DVD Review: One Hundred Mornings / Cert: 15 / Director: Conor Horgan / Screenplay: Conor Horgan / Starring: Alex Reid, Ciaran McMenamin, Rory Keenan, Kelly Campbell, Robert O’Mahoney / Release Date: Out Now
Filmed in 2009, this low-budget Irish apocalyptic drama is only now seeing the light of day on DVD and sure enough, like most European end-of-the-world fare, this is light years away from the feel good fantasy nature of America’s big brash offerings in the genre. One Hundred Mornings is relentlessly bleak and pessimistic; it’s cold, grey and muddy and its protagonists look as if they’re just waiting for the inevitable as they slide further and further away from the comforts of civilisation.
It’s a simple enough scenario. Some nameless catastrophe (and we never find out what it is) has brought Mankind to its knees. Two couples are rubbing along together in a small cabin in the picturesque Irish countryside, grubbing for food and living on supplies they’ve squirreled-away. They’re occasionally visited by a couple of increasingly-ineffectual officers from the Garda at the nearby village and their next door neighbour is outwardly friendly but fiercely protective of his own territory and his own rights. The quartet get along well enough but slowly the relationship starts to disintegrate as infidelities, insecurities and jealousies rise to the surface, vying for attention with the constant quest for food and comfort. Meanwhile the outside world is slowly closing in as desperate outsiders start to terrorise them and the Garda officers begin to overstep their dubious authority.

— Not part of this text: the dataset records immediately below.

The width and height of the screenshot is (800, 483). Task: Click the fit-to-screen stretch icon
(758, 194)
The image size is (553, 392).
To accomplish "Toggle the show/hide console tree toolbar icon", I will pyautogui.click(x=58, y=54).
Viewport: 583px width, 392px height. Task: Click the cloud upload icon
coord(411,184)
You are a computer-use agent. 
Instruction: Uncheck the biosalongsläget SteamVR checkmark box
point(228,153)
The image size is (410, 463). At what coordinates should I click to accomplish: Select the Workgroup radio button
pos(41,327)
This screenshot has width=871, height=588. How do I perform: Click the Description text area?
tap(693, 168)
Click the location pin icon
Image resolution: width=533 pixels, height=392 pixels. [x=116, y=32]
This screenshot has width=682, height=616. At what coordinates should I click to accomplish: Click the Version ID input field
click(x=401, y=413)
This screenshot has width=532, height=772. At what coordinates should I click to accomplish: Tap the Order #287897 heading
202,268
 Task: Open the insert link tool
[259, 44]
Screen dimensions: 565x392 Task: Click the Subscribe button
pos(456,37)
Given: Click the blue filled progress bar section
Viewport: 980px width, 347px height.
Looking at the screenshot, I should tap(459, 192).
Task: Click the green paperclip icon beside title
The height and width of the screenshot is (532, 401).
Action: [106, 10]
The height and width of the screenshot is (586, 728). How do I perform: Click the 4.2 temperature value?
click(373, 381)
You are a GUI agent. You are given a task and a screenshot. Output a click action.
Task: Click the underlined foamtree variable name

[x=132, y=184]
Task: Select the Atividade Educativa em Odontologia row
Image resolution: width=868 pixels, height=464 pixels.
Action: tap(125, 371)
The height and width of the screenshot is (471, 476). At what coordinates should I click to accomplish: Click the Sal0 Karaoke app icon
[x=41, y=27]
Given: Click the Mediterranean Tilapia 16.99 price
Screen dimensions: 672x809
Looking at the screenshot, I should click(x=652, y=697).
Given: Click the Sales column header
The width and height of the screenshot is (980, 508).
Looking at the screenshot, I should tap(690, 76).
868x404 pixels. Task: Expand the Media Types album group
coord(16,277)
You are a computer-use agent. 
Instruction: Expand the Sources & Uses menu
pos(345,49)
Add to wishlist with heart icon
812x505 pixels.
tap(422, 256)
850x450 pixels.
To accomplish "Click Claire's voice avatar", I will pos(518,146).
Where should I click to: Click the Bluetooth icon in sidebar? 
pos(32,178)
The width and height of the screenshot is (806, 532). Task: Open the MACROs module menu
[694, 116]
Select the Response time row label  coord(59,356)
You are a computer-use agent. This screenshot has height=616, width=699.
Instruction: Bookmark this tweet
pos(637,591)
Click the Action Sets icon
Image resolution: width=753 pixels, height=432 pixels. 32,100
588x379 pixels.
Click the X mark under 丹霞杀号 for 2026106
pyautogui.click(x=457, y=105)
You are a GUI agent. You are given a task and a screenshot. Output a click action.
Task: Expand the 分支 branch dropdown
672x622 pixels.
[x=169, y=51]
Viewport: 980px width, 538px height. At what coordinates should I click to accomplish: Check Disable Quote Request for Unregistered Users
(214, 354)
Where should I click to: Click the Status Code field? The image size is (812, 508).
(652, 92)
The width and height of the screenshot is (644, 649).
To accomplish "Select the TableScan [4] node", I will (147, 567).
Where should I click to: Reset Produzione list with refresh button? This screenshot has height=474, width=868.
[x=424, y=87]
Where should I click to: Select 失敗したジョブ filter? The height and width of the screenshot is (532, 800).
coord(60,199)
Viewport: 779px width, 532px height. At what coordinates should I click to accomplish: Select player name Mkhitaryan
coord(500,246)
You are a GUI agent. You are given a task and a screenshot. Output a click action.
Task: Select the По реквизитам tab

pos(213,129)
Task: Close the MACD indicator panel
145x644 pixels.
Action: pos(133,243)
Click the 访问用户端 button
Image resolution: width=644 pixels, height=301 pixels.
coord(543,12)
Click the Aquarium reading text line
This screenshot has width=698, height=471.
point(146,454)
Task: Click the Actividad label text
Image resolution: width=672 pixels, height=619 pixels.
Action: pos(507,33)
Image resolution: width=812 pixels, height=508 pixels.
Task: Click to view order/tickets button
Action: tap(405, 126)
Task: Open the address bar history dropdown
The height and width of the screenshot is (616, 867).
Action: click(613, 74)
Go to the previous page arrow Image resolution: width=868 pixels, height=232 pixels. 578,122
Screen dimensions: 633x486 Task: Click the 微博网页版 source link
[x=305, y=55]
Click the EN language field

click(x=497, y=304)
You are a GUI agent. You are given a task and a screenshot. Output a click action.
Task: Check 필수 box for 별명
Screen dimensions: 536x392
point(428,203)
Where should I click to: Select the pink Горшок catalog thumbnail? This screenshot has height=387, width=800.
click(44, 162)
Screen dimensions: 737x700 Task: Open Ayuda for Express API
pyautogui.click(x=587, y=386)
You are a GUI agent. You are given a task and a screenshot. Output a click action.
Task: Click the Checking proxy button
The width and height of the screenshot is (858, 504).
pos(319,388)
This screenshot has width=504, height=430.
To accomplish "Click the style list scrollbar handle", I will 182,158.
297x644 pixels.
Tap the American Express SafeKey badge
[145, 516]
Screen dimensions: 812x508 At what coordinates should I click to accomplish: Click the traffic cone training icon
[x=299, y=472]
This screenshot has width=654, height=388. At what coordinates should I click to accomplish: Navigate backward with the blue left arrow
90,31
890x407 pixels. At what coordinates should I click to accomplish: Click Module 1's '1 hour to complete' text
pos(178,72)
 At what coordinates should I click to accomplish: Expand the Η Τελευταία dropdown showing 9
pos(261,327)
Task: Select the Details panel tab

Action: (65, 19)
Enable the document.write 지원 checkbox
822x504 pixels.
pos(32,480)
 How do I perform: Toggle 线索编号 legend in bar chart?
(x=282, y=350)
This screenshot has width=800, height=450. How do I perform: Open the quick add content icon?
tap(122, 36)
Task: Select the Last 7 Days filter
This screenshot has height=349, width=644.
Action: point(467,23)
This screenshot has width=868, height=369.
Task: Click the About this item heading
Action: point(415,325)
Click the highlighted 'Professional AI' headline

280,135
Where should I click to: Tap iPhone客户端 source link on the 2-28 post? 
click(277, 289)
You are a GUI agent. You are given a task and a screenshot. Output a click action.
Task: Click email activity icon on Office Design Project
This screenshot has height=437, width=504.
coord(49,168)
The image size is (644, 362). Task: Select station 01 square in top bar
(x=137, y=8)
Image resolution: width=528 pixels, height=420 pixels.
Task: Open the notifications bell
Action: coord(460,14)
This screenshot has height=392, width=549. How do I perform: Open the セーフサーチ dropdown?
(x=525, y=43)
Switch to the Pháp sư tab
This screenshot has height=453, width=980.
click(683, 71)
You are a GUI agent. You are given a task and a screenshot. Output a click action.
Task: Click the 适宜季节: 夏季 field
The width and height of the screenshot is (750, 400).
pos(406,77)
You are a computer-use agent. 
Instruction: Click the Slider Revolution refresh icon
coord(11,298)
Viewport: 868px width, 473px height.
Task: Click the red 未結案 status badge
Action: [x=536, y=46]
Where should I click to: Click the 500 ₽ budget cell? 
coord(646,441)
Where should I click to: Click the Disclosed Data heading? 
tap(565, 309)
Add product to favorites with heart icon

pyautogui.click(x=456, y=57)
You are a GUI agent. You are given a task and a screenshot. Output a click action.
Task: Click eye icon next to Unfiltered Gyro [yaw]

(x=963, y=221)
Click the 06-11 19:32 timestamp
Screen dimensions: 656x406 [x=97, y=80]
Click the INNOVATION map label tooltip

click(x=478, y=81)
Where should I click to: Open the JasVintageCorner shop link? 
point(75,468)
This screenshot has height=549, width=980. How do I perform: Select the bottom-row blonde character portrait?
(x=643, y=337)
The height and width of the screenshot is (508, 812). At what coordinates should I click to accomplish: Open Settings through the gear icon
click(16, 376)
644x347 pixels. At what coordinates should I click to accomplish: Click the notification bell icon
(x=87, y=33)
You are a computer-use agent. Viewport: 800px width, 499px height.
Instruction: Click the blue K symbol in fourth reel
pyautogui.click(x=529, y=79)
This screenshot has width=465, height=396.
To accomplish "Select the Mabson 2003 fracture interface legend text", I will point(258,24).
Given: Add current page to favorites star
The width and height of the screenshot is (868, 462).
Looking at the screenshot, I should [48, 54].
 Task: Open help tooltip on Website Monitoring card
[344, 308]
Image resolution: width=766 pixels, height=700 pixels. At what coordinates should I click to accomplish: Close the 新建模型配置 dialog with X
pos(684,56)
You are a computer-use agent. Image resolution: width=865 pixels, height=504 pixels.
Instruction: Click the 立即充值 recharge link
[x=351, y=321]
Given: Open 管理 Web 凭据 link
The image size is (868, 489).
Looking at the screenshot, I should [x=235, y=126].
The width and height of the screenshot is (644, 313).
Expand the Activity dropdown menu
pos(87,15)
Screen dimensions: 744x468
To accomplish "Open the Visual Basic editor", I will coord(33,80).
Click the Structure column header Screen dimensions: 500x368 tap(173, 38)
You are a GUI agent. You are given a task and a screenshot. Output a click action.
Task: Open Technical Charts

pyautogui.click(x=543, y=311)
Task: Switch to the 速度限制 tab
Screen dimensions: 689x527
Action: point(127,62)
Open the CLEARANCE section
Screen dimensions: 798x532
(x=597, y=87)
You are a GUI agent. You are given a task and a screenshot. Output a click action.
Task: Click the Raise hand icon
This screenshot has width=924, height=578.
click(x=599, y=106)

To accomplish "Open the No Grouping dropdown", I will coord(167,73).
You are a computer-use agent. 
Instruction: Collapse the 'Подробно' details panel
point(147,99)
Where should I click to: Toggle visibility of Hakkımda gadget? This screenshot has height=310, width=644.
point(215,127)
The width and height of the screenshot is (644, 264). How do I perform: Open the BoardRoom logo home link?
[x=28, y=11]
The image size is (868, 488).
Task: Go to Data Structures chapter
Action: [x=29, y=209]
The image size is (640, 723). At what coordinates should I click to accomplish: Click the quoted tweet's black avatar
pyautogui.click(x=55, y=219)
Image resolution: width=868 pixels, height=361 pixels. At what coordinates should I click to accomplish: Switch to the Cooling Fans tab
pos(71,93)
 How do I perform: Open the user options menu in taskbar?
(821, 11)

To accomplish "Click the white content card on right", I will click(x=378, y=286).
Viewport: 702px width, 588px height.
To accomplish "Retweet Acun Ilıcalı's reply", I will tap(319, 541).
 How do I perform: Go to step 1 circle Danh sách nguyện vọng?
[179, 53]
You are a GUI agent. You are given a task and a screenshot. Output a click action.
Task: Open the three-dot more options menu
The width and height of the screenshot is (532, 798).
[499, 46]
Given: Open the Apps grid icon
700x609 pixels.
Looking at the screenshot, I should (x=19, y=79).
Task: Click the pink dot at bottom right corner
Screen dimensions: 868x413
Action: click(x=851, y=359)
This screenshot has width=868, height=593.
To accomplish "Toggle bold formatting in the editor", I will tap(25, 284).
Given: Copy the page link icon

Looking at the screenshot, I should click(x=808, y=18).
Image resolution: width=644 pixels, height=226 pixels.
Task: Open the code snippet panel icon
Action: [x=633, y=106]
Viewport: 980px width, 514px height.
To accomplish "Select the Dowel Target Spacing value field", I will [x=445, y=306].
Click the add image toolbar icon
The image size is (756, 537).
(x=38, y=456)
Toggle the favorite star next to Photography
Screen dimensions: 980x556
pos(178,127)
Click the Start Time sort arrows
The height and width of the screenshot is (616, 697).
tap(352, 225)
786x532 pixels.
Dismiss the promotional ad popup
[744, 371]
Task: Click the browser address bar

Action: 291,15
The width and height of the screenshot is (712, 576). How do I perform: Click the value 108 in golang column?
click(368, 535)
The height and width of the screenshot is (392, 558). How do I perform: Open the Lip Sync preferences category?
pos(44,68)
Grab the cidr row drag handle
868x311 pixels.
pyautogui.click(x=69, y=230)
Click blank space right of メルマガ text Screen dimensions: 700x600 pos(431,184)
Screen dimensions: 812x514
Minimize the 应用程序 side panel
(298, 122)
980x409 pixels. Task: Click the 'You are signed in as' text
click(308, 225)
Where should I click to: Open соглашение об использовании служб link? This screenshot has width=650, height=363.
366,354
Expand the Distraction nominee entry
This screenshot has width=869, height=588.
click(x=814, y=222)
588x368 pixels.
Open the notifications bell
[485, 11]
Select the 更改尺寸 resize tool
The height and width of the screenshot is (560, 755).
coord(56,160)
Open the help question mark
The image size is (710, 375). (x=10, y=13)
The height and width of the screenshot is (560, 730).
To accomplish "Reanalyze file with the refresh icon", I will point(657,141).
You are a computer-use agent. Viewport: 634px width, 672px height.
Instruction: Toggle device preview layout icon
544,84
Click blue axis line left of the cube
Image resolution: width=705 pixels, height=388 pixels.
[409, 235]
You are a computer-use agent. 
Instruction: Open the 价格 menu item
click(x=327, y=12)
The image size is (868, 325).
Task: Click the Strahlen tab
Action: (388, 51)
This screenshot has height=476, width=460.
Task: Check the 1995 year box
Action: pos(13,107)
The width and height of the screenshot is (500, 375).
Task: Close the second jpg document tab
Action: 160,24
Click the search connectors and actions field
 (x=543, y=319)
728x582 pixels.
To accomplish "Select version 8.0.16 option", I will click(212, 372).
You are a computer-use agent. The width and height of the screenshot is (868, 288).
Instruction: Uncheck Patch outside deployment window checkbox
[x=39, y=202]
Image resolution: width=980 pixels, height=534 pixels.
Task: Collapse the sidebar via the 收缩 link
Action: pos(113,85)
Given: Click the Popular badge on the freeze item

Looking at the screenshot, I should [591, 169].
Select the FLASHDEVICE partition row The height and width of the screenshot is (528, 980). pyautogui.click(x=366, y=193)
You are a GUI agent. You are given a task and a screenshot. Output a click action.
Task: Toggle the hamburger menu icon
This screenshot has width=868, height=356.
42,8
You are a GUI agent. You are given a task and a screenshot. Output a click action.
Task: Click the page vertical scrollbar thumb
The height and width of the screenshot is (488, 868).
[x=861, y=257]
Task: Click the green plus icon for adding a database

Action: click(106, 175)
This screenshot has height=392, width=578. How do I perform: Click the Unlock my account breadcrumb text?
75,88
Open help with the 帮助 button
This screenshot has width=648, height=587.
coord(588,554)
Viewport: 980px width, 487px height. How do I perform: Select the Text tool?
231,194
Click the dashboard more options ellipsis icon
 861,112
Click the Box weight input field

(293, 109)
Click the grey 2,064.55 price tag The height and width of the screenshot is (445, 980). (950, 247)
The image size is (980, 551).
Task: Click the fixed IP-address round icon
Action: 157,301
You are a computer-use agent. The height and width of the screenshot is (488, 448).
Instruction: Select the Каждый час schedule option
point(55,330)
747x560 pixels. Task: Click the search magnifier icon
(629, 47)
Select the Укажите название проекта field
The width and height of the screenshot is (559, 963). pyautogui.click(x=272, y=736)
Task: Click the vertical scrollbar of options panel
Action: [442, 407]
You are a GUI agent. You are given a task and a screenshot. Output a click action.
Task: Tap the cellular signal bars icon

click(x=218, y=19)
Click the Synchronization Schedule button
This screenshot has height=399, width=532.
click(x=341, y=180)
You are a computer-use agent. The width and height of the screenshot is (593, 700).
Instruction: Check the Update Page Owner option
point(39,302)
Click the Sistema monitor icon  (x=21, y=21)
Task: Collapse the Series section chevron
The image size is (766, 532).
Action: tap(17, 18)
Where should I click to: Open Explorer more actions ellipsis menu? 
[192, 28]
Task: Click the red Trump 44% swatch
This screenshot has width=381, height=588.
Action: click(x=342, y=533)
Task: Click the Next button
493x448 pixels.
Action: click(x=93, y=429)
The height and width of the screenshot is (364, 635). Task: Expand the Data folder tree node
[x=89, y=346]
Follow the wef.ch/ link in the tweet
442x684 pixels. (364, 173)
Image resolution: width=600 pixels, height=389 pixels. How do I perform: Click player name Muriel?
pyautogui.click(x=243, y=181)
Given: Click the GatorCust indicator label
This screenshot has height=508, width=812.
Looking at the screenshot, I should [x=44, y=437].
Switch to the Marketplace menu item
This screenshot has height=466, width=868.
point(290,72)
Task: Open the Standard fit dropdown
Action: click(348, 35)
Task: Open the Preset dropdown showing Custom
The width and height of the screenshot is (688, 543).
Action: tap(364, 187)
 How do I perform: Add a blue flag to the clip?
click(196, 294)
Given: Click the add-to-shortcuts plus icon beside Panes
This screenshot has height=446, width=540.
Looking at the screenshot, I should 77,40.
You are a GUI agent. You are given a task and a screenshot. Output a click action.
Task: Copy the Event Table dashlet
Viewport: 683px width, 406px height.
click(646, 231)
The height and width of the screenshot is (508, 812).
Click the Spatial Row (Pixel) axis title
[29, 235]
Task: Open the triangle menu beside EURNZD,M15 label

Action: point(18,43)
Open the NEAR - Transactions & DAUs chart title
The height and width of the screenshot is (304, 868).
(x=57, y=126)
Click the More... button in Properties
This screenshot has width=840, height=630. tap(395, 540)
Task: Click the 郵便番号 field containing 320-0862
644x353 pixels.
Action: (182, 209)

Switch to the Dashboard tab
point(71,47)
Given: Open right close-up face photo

Lovers of fast-paced, lively action movies will want to step away from One Hundred Mornings immediately – there’s nothing for them here. This is an intense, brooding, minimalist character piece. There’s a festering resentment between the foursome and the script’s sparse, terse dialogue perfectly complements a film which is all about mood and atmosphere, the main characters ostensibly trapped in an apparently-idyllic environment which affords them the barest of protection against whatever horrors the outside world holds. Occasionally the group wanders into the nearby village which is itself falling apart; debris strewn across the street, abandoned cars, burning braziers – and hardly any other people to maintain the veneer of civilisation.
Despite its lack of dynamic forward motion – the group chasing a stray sheep is really the closest we get to an action sequence – 100 Mornings is an absorbing, if inexhaustibly downbeat, piece of work and, like the very best apocalyptic fiction, it doesn’t offer much hope or optimism for a better future for those who are left standing at the end. In many ways this is a companion piece to last year’s underrated Perfect Sense and it’s about as far removed from the likes of 2012 andThe Day After Tomorrow as it’s possible to get and it’s all the better for it.